Encapsulation of Fe-CoP with P, N-co-doped porous carbon matrix as a multifunctional catalyst for wide electrochemical applications

Hydrogen evolution reaction (HER), oxygen evolution reaction (OER), and oxygen reduction reaction (ORR) serve as the most promising electrochemical processes for renewable energy. Developing multifunctional electrocatalysts with high performance for HER, OER and ORR still remains a challenge. Herein, we report a facile method to prepare P, N-co-doped porous carbon encapsulated Fe-CoP (A-Fe-CoP/CPN) electrocatalyst through freeze drying, carbonization, and KOH activation. The acquired A-Fe-CoP/CPN possesses abundant pores with large surface area, which provides sufficient defect-rich sites for HER, OER, and ORR, in alkaline or acidic electrolytes. The A-Fe-CoP/CPN shows low overpotential and good stability for HER and OER in alkaline electrolyte. Density functional theory (DFT) computations reveal that the addition of Fe greatly facilitates the rate-determining step and overall catalytic pathway for both HER and OER. A-Fe-CoP/CPN also exhibits low half-wave potential (E1/2) for ORR, which indicates an enhanced performance than that of the noble Pt/C catalyst.
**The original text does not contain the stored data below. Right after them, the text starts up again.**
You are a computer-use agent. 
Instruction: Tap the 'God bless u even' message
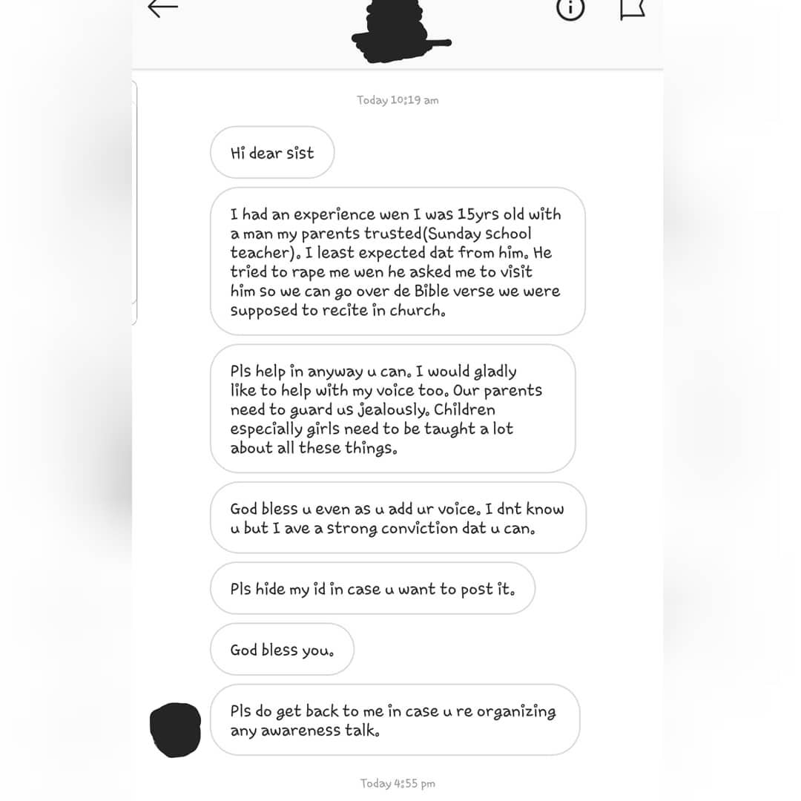(x=398, y=518)
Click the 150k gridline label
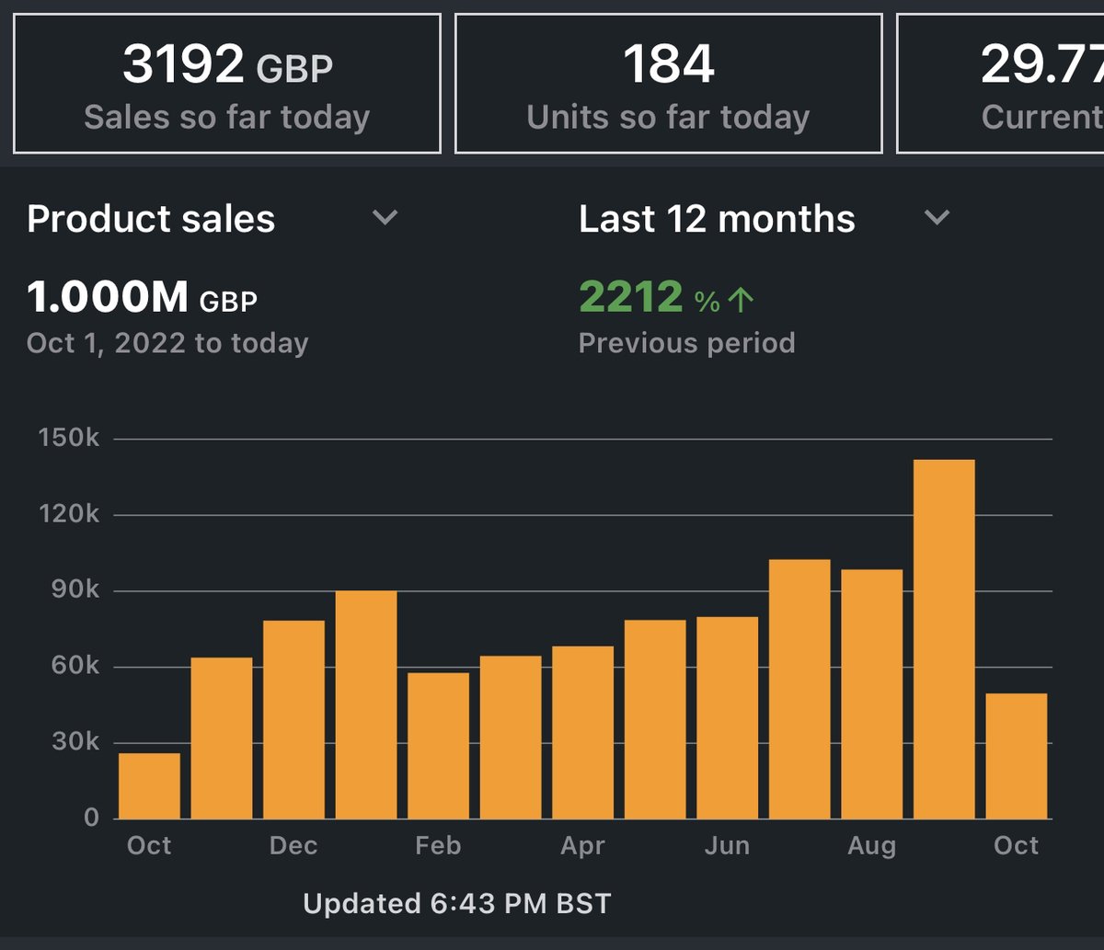Screen dimensions: 1104x950 [71, 438]
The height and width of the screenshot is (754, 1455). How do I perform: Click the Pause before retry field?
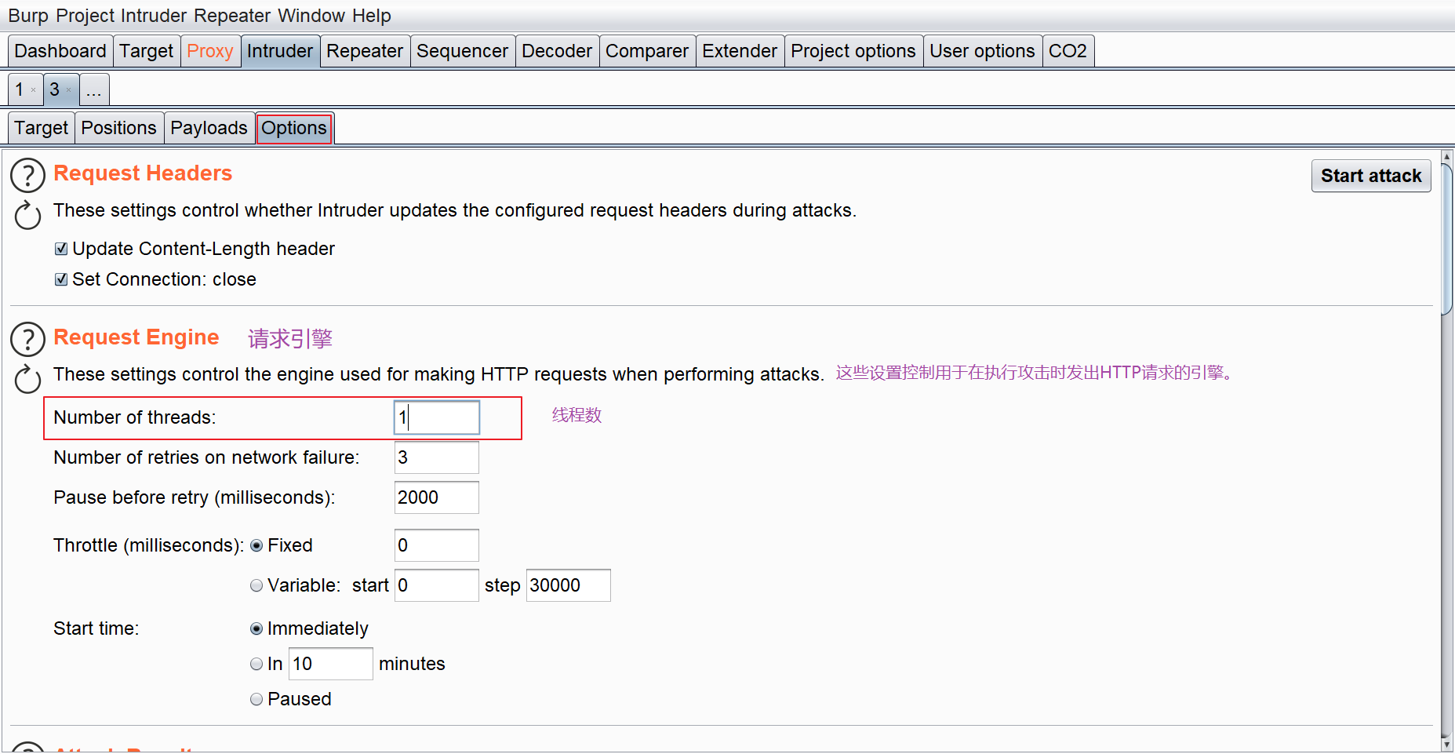[437, 498]
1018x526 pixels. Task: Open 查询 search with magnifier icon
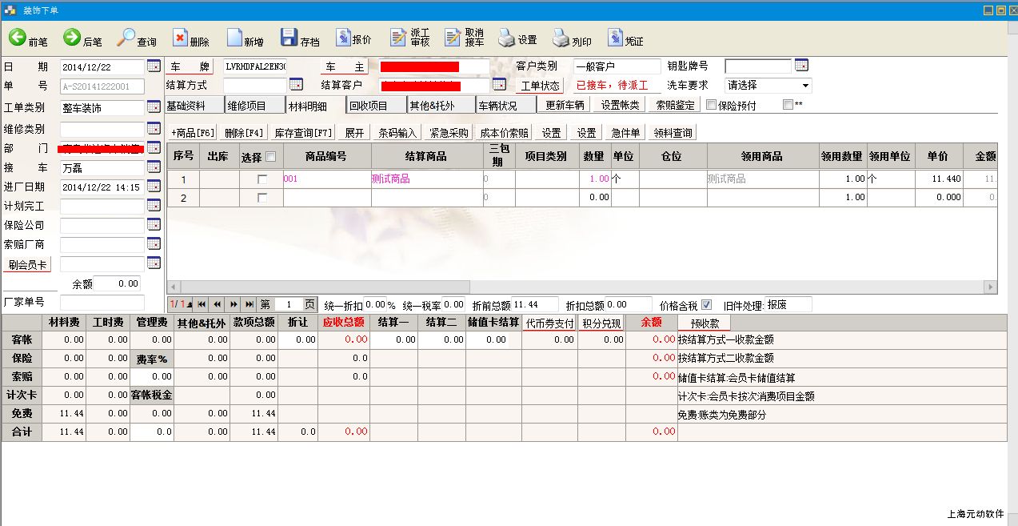pyautogui.click(x=127, y=38)
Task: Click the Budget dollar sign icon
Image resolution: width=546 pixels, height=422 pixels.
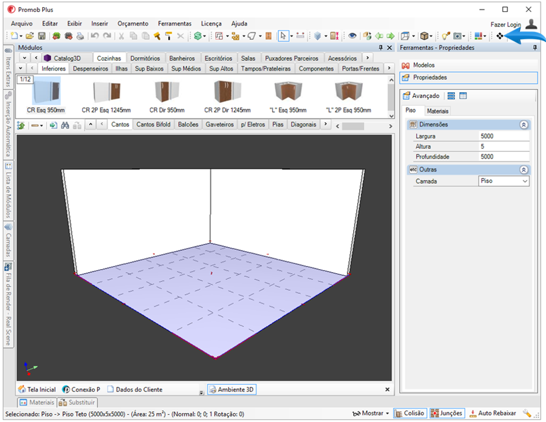Action: (197, 36)
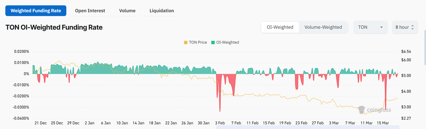
Task: Go to the Liquidation tab
Action: click(x=162, y=11)
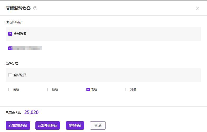Screen dimensions: 207x132
Task: Tick the 新客 checkbox
Action: [49, 89]
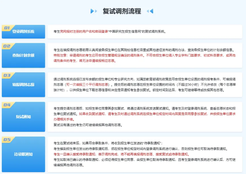The height and width of the screenshot is (174, 246).
Task: Open the 待录取通知 step label
Action: click(x=23, y=154)
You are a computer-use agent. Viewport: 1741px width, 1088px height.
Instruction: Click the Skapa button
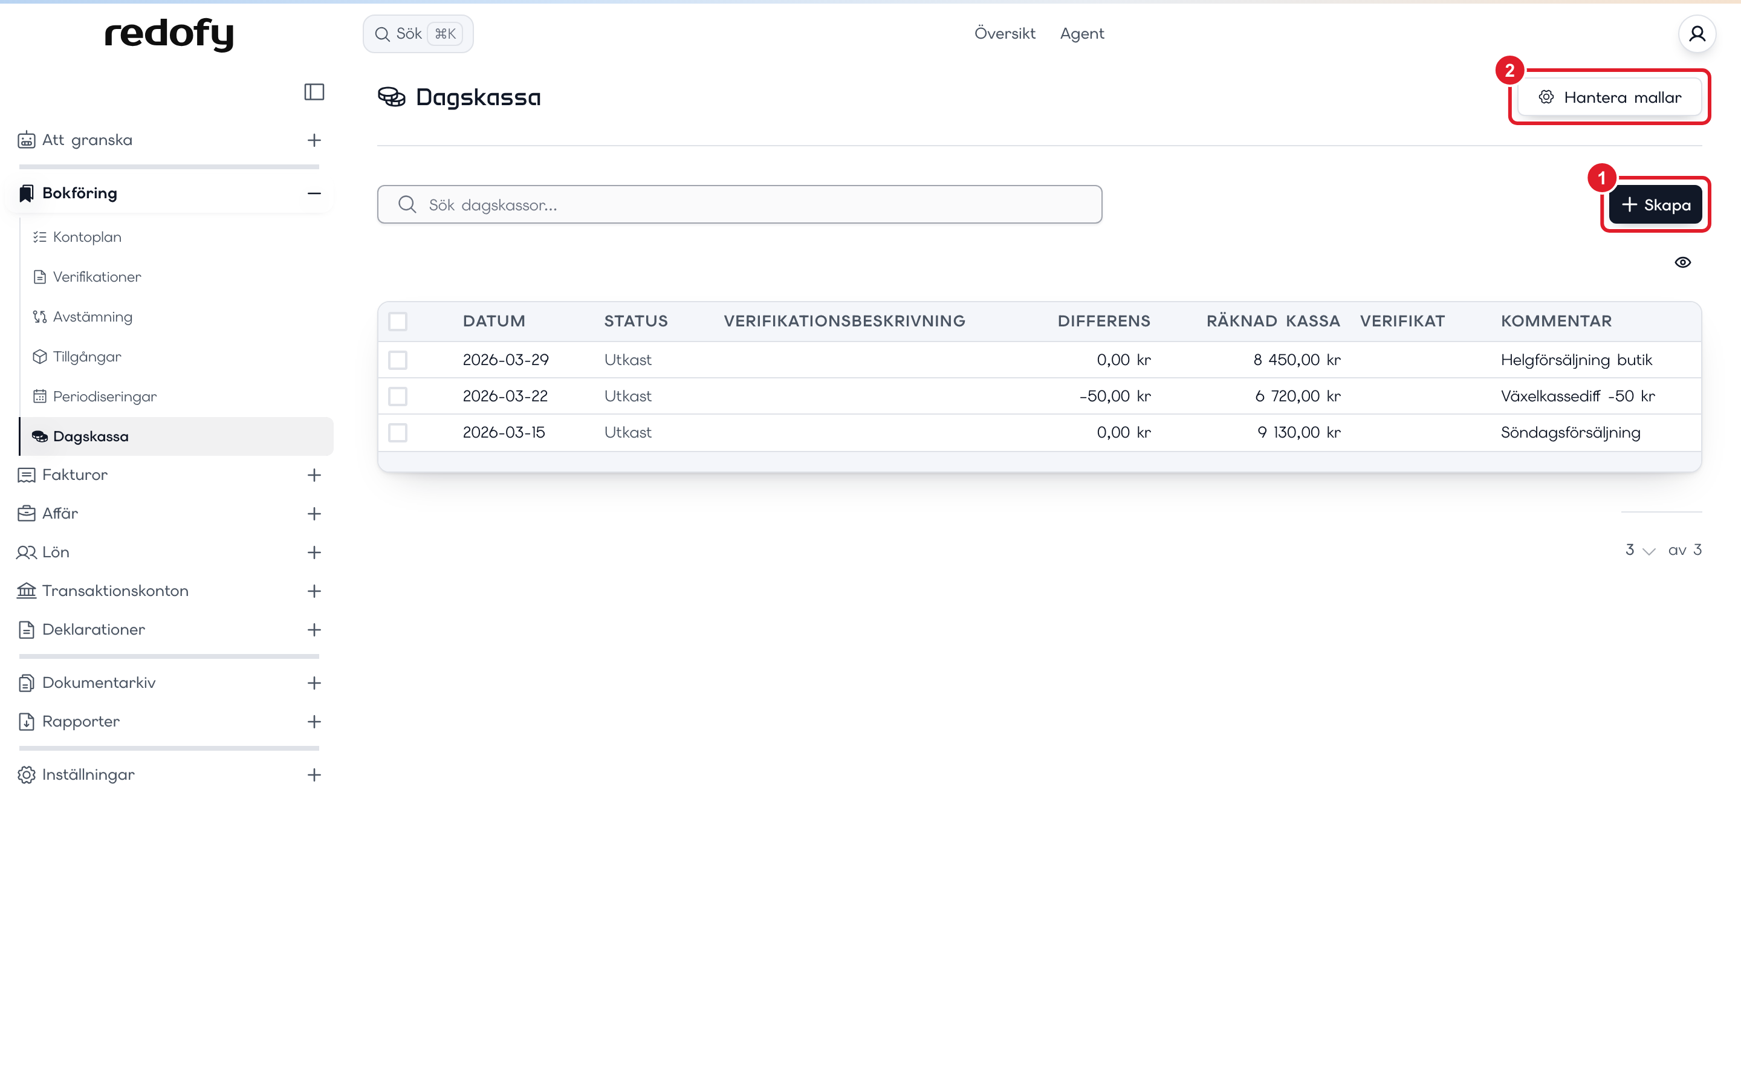point(1655,205)

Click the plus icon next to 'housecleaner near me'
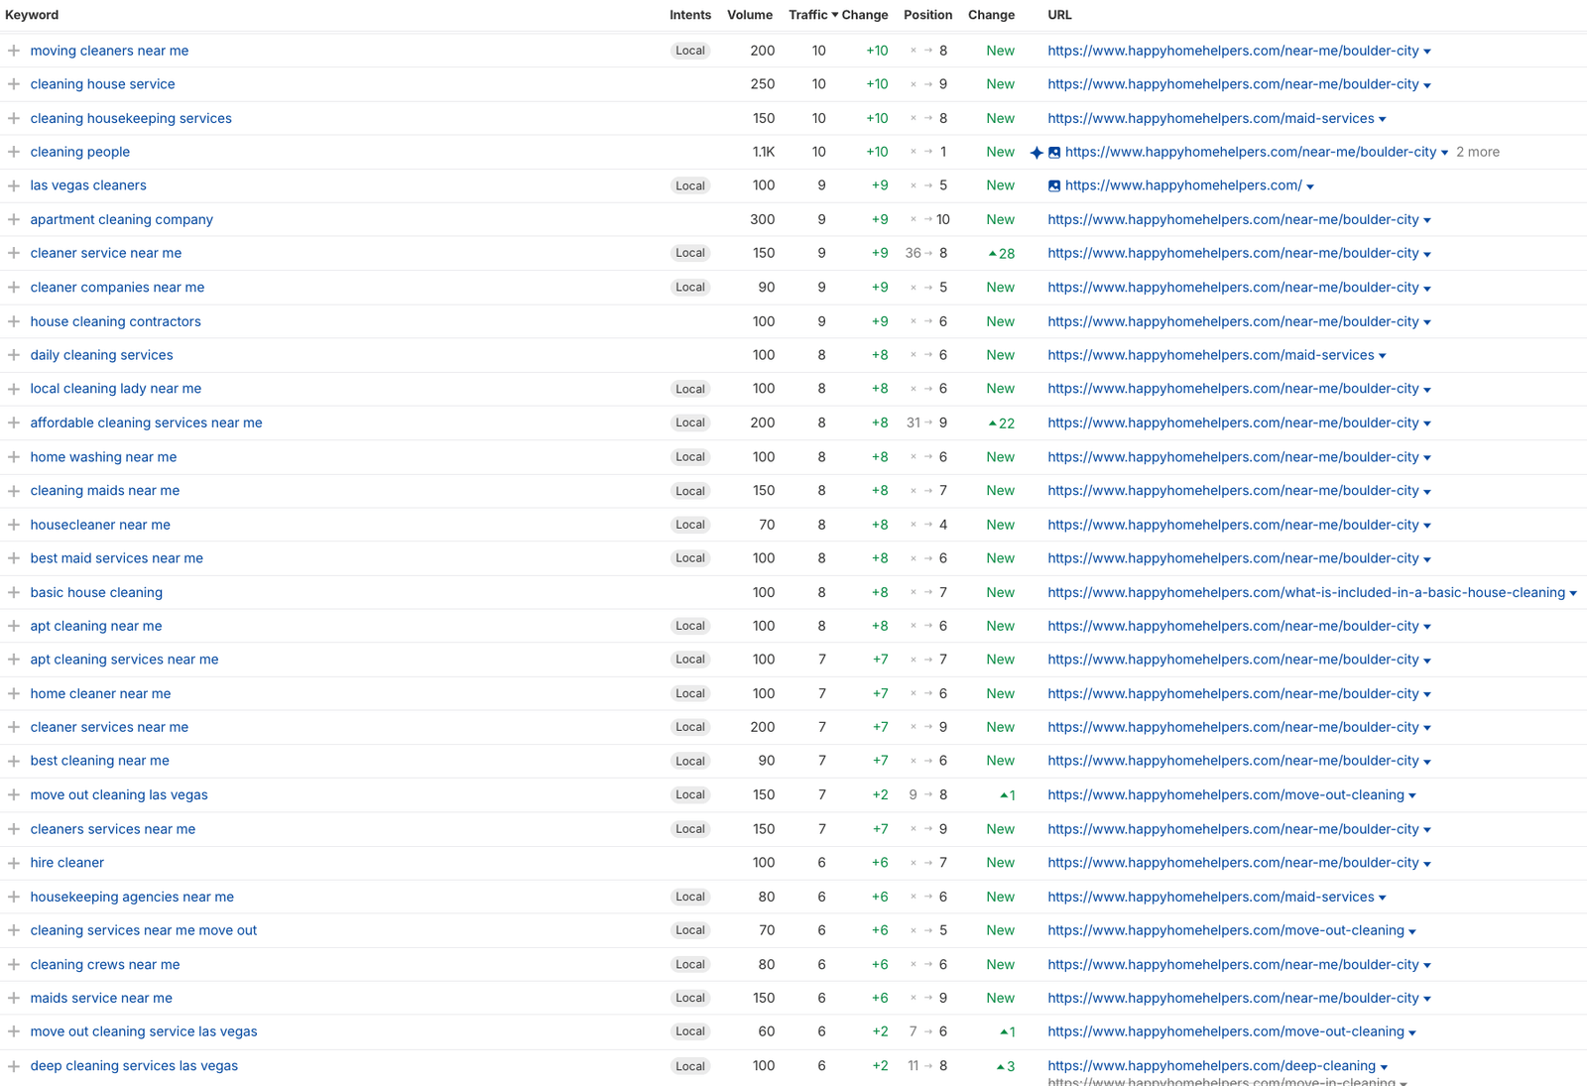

Zn-air battery equipped with the A-Fe-CoP/CPN catalyst exhibits a high energy density (849 mAh g−1) and a long-time stability at 5 mA cm−2. This finding not only offers a facile strategy to prepare porous carbon materials with defect-rich sites, but also provides guidance for developing multifunctional electrocatalysts for wide electrochemical reactions.